Washington Irving's short story "Rip Van Winkle" has many ironic elements. The tone of the work is broadly satirical, and there are many different ways that Irving employs the literary device of irony to craft his story. Some of the clearest examples of irony in the tale occur throughout the description of Rip's relationship with his wife.
Contrasted below are three quotes whose literal meaning is quite different from the actual message Irving is communicating.
...and a curtain lecture is worth all the sermons in the world for teaching the virtues of patience and long-suffering.
In this quote, Irving is clearly not convinced that a curtain lecture is truly valuable. Although literally, Irving writes that these lectures teach patience, his actual meaning is that this nagging is insufferable and without value.
Certain it is that he was a great favorite among all the good wives of the village, who, as usual with the amiable sex, took his part in all family squabbles...
The irony in the quote above is that Irving calls women "the amiable sex" even though the women in this tale are quite the opposite of amiable. Rip's wife, for example, is not amiable but picky and nagging. To add another layer to the irony, Irving writes that the wives of the village are always ready and willing to participate in his family squabbles, which is not amiable but rather aggressive. Irving calls women the amiable sex ironically; they are anything but amiable as described in this work.
his wife kept continually dinning in his ears about his idleness, his carelessness, and the ruin he was bringing on his family. Morning, noon, and night, her tongue was incessantly going, and everything he said or did was sure to produce a torrent of household eloquence.
Irving uses the word "eloquence" in this quote ironically. The word "eloquence" is often used for speeches, poetry, prose, and other well-crafted writings. To use it as a descriptor for Rip's wife's incessant nagging is ironic in that her ramblings at Rip are actually just a constant stream of repeated demands, not a beautiful or well-written work.
There are a number of ironic elements in this story. You can see one in the preface, where Irving discusses Diedrich Knickerbocker. There he refers to him riding his "hobby," which is to say, "hobby horse," which can mean an obsession or fixation. That's what Rip has, but amusingly, for laziness.

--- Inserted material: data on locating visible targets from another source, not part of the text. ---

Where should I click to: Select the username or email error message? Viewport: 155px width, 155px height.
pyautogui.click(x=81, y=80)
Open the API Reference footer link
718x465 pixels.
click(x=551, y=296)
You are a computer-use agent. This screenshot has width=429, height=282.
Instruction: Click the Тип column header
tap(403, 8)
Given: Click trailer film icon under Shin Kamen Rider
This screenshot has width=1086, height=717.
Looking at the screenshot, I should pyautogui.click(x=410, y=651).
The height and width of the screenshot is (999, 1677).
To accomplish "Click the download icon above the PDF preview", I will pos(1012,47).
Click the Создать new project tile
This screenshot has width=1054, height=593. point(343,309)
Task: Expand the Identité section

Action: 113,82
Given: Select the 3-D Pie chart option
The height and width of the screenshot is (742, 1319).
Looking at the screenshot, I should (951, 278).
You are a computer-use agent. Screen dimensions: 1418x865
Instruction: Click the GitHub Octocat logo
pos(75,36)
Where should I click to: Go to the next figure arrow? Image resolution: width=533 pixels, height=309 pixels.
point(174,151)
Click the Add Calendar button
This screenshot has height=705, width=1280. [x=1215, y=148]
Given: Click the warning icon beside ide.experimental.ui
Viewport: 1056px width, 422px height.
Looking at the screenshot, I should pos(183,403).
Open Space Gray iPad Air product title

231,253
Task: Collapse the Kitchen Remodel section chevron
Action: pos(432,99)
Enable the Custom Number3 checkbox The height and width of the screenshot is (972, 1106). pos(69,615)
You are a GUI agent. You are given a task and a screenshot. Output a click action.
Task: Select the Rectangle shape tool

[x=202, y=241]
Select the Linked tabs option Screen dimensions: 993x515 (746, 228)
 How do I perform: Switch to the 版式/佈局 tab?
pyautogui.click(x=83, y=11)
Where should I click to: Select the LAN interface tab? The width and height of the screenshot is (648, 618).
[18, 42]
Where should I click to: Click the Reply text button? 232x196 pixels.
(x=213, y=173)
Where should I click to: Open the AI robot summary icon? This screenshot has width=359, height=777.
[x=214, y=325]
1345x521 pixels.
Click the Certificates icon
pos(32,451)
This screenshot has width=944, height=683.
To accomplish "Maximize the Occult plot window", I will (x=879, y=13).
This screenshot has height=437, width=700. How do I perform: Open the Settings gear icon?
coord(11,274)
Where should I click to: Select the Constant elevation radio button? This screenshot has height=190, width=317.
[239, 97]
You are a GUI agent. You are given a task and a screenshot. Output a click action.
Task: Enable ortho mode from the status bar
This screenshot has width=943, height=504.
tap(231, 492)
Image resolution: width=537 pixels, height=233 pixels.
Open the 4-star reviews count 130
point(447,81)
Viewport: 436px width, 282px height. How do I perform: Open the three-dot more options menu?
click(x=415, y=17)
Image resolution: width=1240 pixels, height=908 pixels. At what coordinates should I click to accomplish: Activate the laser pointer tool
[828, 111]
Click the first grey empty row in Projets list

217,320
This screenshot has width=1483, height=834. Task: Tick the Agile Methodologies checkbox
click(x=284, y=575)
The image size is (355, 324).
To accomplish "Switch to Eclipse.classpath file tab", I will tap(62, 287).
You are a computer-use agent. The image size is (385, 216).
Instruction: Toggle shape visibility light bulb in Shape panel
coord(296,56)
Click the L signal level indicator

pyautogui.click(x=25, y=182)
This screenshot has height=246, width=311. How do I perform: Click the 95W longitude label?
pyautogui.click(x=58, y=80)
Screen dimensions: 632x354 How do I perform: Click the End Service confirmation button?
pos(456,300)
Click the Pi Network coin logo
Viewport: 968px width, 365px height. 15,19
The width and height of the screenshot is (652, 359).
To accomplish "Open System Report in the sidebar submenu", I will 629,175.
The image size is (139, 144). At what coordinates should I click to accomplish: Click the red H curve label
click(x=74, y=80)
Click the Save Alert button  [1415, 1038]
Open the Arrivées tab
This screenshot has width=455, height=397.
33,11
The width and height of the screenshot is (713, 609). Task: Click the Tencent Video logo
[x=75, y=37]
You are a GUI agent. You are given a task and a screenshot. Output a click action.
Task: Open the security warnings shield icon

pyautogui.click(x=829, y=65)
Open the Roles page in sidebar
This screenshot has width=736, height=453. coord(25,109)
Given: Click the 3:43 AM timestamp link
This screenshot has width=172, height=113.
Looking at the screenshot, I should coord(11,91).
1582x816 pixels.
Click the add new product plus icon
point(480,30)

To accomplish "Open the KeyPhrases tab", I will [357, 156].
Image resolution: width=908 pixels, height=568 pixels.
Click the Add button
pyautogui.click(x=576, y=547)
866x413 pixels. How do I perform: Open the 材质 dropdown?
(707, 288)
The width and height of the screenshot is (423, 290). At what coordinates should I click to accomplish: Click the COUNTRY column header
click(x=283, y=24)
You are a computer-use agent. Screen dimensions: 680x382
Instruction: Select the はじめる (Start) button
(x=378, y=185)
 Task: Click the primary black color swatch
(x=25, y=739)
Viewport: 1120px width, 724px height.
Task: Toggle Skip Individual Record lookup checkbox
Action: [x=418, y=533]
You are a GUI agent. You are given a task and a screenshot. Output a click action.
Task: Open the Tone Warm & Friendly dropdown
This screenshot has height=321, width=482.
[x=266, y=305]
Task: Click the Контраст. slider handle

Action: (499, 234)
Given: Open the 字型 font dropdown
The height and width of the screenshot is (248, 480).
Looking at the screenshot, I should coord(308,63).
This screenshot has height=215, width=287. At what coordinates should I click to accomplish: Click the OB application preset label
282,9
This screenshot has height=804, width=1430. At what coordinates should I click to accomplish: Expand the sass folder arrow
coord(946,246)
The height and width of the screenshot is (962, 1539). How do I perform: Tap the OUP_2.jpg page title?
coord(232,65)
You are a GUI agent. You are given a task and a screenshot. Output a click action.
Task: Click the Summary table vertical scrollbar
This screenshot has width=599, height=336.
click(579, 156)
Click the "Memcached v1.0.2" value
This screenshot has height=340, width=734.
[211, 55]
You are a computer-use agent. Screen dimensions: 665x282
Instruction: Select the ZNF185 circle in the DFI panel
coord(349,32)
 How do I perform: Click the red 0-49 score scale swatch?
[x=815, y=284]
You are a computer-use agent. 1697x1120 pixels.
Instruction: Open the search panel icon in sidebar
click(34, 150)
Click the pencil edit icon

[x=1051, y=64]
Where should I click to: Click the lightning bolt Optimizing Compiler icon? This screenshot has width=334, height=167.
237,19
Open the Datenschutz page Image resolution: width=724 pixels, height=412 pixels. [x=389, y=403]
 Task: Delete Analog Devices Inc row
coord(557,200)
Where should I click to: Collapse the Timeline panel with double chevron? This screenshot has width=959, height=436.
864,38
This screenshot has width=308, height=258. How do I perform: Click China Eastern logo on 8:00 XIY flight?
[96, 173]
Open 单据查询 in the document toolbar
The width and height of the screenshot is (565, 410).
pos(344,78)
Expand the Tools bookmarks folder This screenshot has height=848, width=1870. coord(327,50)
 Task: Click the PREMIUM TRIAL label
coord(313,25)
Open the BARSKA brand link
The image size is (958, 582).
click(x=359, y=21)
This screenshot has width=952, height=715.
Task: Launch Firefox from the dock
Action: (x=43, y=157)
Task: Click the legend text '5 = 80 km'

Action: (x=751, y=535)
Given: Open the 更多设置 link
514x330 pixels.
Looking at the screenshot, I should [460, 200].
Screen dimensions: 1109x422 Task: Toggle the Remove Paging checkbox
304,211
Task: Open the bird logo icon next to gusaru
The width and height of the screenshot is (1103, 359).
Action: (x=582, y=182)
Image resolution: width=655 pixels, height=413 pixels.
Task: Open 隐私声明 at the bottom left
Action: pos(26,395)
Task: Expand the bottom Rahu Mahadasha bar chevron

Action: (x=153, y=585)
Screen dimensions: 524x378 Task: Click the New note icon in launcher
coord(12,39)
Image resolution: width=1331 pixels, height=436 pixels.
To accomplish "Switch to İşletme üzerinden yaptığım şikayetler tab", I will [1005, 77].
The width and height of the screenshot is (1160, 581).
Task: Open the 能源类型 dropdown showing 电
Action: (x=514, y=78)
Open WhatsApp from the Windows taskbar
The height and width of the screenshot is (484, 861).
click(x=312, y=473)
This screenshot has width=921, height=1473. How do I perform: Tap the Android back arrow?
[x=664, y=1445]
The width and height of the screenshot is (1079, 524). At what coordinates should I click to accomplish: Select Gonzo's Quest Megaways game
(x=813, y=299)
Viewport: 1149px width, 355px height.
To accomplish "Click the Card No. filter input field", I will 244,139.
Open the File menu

Another comes in the description of men and shrewish wives, where Irving says, " Their tempers, doubtless, are rendered pliant and malleable in the fiery furnace of domestic tribulation; and a curtain lecture is worth all the sermons in the world for teaching the virtues of patience and long-suffering." The idea that someone yelling at you teaches virtues is ironic.
A third and more political irony is found later in the story, after Rip wakes. When he goes to the tavern he sees Washington's portrait where the king's used to be, a way of saying, "For all the revolution, in some ways things are just the same."